Saturday, 21 March 2009

Supermarkets Suck ...


I hate having to do my weekly grocery shopping; it's tedious, it's expensive, it brings me into close contact with people who make me think bad thoughts and the smug cow at the checkout always gives me a pitying smile on seeing my basket full of ready-made frozen meals for one.

Bleh!

The one reassuring thing is knowing that I'm not suffering alone; you can spot the singletons a mile off, grumpily trudging around with their baskets of said frozen meals, bottles of wine and humungous bars of chocolate, casting surreptitious, evil looks at all the smug couples, secretly hoping their "family size" packs of sausages give them a mild case of salmonella.

They say that supermarkets, especially in the evening hours, are prime spots for meeting the man/woman of your dreams ... frankly I think thats a crock of poo, I don't know where all the hot guys shop in this area, but it's certainly not in the supermarkets I frequent. I'm starting to think hot guys just don't eat ... either that or they're getting free meals cooked for them bydesperate generous single women.

Anyway, here's some ideas for relieving the tedium of shopping in supermarkets:

1) Nonchalantly "test" the brushes and combs in Cosmetics. (S'ok, it's not like you have cooties ... right?)

2) When someone steps away from their trolley to look at something, quickly make off with it without saying a word. (Being chased is both fun AND good exercise)

3) Dart around suspiciously while humming the theme from "Mission: Impossible."

4) Whilst handling knives in "Household Goods", suddenly ask if anyone knows where the anti-depressants are. Act as loony as possible. (*WARNING: This one could get you arrested/sectioned)

5) Make up nonsense products and ask newly hired employees if there are any in stock, i.e., "Do you have any Groiters here?"

6) As the cashier runs your purchases over the scanner, look mesmerized and say, "oOoh! Magic!"

7) Whilst walking through the clothing department, ask yourself loud enough for all to hear, "Who BUYS this crap, anyway?" (Funnier if you're wearing one of their sweaters)

8) Walk up to complete strangers and say, "Hi! I haven't seen you in SO long!..." - see if they play along to avoid embarrassment (Could backfire if they actually know you)

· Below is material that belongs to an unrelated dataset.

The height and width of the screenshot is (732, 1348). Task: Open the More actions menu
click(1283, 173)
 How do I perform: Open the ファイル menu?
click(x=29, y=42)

9) Walk up to an employee and tell them in an official tone, "I think we've got a Code Red in Pet Foods" and see what happens. (Consider it a "Social Experiment")

10) Challenge other customers to a duel with tubes of gift wrap (Speak in an "Olde English" style for extra effect, i.e. "A pox upon you for being a scurvy knave, sir!")

Happy shopping.

4 comments:

words...words...words... said...

I love #2 and #3!

You paint a very poignant picture in the beginning of this entry. Look for the man who doesn't have frozen dinners but is buying ingredients to make actual food. He might make you some too :)

Girl Interrupted said...

Thanks for the tip, words x 3

If I ever see a guy with flour and lettuce in his basket ... woo! then it's ON!

Whether he likes it or not.

Mr. Condescending said...

Holy sh*t you made me crack up out loud when you called a shopping cart a 'trolly'. This is too good to be true!!

Girl Interrupted said...

Mr C!!! I do hope you're not mocking my Englishness!!! ... mainly because I can't think of anything to mock you back with ... dammit!